» **ASSIGNMENT**:
The required answer is the run of lines from the one holding "Given: Select 失业补助金网上申领 in sidebar" to the end of the data below, copied exactly and free of pictures.

» **RECORDED DATA**:

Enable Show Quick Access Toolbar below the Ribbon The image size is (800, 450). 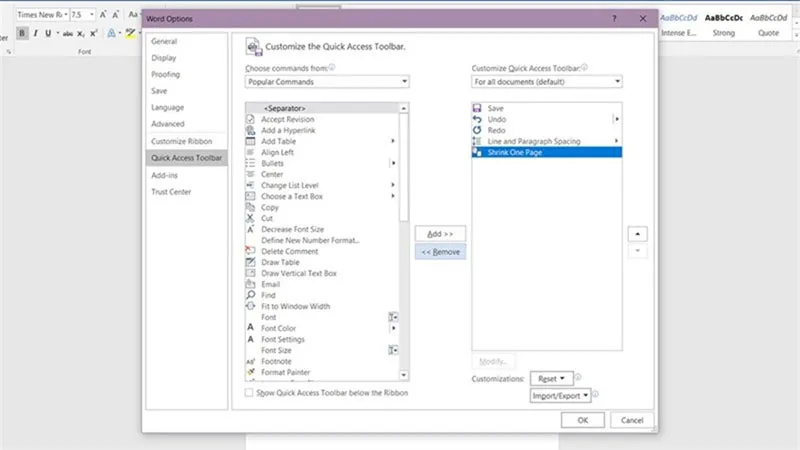248,392
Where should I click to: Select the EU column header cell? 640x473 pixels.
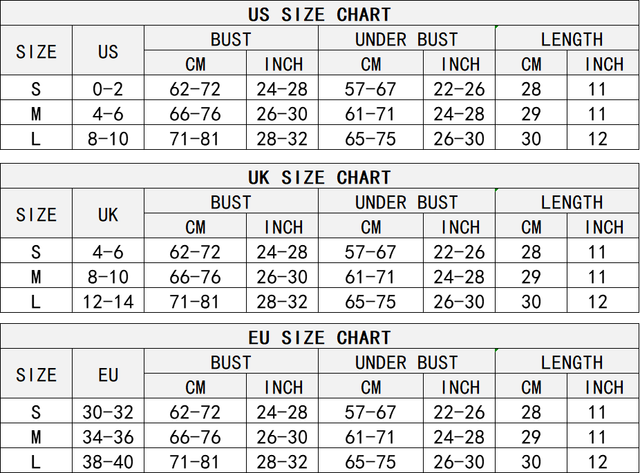[x=108, y=376]
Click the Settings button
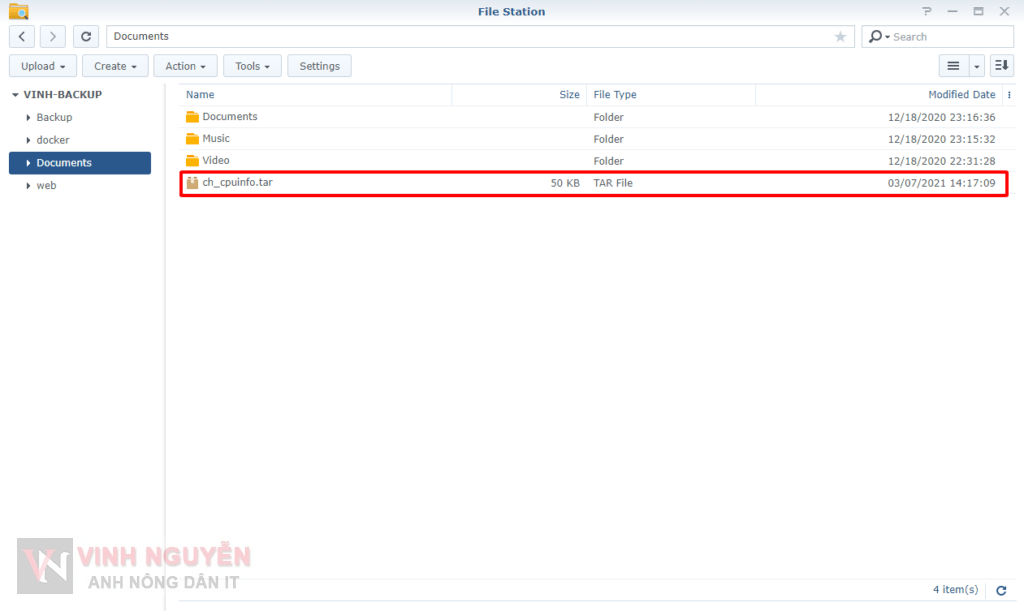 319,66
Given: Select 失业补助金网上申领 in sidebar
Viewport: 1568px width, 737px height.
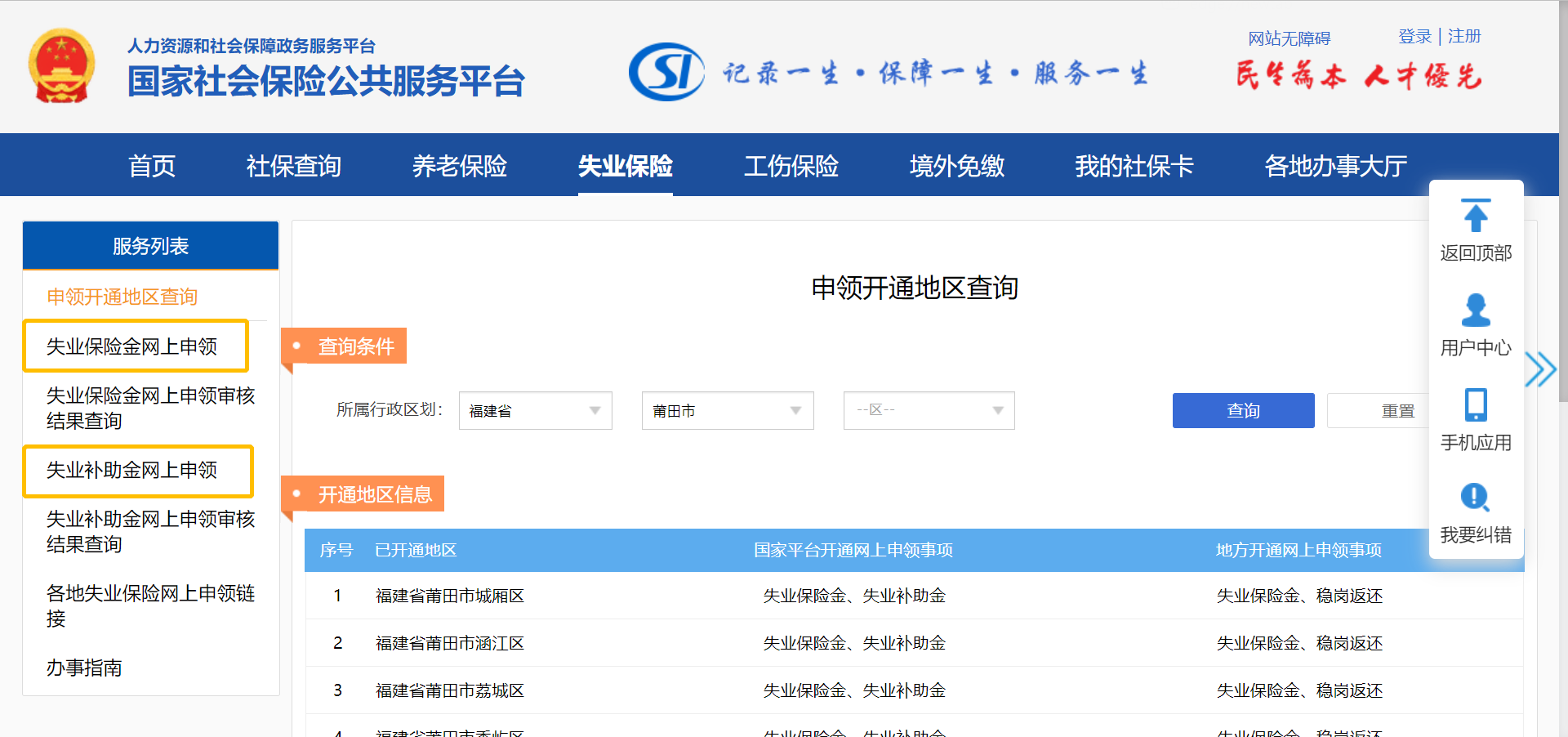Looking at the screenshot, I should coord(132,471).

» **RESULT OF THIS EXERCISE**:
Given: Select 失业补助金网上申领 in sidebar
Viewport: 1568px width, 737px height.
Looking at the screenshot, I should coord(132,471).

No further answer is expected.